Supervised Learning with Text I

2/23/2017

From last time…

Learned how to acquire text data using APIs.
Learned how to clean and prepare text data for analysis.
Built a document-term matrix.

For today

Further text processing

Sparsity Reduction
TF-IDF Matrix

Building supervised machine learning classifiers with text data.
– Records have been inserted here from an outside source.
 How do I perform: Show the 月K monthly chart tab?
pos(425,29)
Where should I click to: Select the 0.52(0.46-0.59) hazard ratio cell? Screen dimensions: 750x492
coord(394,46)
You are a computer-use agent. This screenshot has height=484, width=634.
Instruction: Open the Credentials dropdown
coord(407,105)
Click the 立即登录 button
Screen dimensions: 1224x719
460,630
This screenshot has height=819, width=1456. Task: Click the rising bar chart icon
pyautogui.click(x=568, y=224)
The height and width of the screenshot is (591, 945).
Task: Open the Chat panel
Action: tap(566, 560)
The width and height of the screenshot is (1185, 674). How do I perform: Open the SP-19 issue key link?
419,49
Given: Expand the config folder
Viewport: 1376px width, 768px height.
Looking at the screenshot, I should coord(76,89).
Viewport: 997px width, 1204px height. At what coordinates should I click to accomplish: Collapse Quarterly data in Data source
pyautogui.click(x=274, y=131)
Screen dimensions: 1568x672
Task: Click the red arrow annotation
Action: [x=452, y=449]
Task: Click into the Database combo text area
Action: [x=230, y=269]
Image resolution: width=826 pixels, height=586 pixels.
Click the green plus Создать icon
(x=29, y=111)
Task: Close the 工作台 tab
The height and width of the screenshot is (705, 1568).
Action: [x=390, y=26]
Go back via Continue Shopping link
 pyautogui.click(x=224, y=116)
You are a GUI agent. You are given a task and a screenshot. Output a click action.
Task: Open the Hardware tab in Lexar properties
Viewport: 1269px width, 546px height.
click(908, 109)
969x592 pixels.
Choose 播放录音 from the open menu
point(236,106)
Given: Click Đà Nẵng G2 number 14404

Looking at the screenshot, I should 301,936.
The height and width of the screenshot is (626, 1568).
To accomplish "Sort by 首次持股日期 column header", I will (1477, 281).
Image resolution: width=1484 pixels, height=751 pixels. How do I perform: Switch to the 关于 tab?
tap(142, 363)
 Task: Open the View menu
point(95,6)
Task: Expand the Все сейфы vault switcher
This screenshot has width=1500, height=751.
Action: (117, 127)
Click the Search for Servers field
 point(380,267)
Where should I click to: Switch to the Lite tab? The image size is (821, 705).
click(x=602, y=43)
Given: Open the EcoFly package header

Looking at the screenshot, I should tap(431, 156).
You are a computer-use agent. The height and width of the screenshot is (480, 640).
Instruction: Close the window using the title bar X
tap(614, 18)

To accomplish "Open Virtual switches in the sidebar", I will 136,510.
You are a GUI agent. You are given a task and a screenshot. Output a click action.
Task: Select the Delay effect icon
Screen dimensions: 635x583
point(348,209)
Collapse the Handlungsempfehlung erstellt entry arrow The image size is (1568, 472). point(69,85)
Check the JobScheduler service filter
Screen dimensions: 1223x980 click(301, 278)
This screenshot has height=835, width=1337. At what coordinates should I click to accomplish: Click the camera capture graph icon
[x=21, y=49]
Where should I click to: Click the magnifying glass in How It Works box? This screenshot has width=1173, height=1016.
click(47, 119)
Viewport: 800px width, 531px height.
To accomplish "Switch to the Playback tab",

Regularized Logistic Regression
Naive Bayes.

Assessing the performance of classifiers.

Building a pipeline

text_cleaner<-function(corpus){
  tempcorpus = lapply(corpus, function(t) t$getText())
  tempcorpus = lapply(tempcorpus, tolower)
  tempcorpus<-Corpus(VectorSource(tempcorpus))
  tempcorpus<-tm_map(tempcorpus,
                    removePunctuation)
  tempcorpus<-tm_map(tempcorpus,
                    stripWhitespace)
  tempcorpus<-tm_map(tempcorpus,
                    removeNumbers)
  tempcorpus<-tm_map(tempcorpus,
                     removeWords, stopwords("english"))
  tempcorpus<-tm_map(tempcorpus, 
                    stemDocument)
  return(tempcorpus)
}

Building a document-term matrix

Need to go from texts \(\rightarrow\) numbers.
If \(d =\) documents in a corpus and \(w=\) words in a corpus.
Create a matrix \(\Delta \in \mathbb{N}^{dXw}\).
Rows are documents, columns are words
This is called the document-term matrix.

Building the document-term matrix

inspect(dtm[1:5, 1:5])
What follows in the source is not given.